In a session debating the impact of immigration on retirement industries at Pensions & Investments’ Global Future of Retirement conference in Washington, Steven A. Camarota, director of research at the Center for Immigration Studies, said immigration “does not have that big an effect on changing the ratio of workers to retirees. That doesn’t mean it is bad — but just (that) it isn’t going to make that much difference.”
“Immigration can modestly improve the ratio of workers to retirees. But it is a temporary benefit as (immigrants) age like everyone else, and fertility tends to converge.” However, Mr. Camarota said: “Immigration makes a country like the U.S. more fertile, but not that much,” with an increase in fertility of “about 5%.”
He added that the average age of a person native to the U.S. is 36, while the average age of an immigrant is 43.
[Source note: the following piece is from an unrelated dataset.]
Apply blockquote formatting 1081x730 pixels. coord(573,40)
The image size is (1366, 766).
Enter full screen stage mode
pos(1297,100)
But there is also a dilemma: “If you want to use immigration to help retirement, you need selective immigration. Oddly, the more skilled immigrants you get, the lower fertility you get,” Mr. Camarota said.
Ed Farrington, executive vice president, retirement strategies-U.S. distribution, Natixis Global Asset Management, referenced a study considering patent creation, showing that 70% of patents analyzed were created by foreign-born inventors. “The positive immigration of bringing skilled, highly educated people into the system to allow them to create certainly has created alpha for certain industries,” Mr. Farrington said on the panel discussion.
The issue of immigration being used in the political arena was also addressed.
“Immigration is a peculiarly well-suited issue to an era of emotionally driven politics,” said Richard V. Reeves, senior fellow-economic studies, co-director, Center on Children and Families at The Brookings Institution. “Immigration is being used as a political weapon in ways that can potentially be quite dangerous. … Do we have fact-based political decision-making, or emotional?”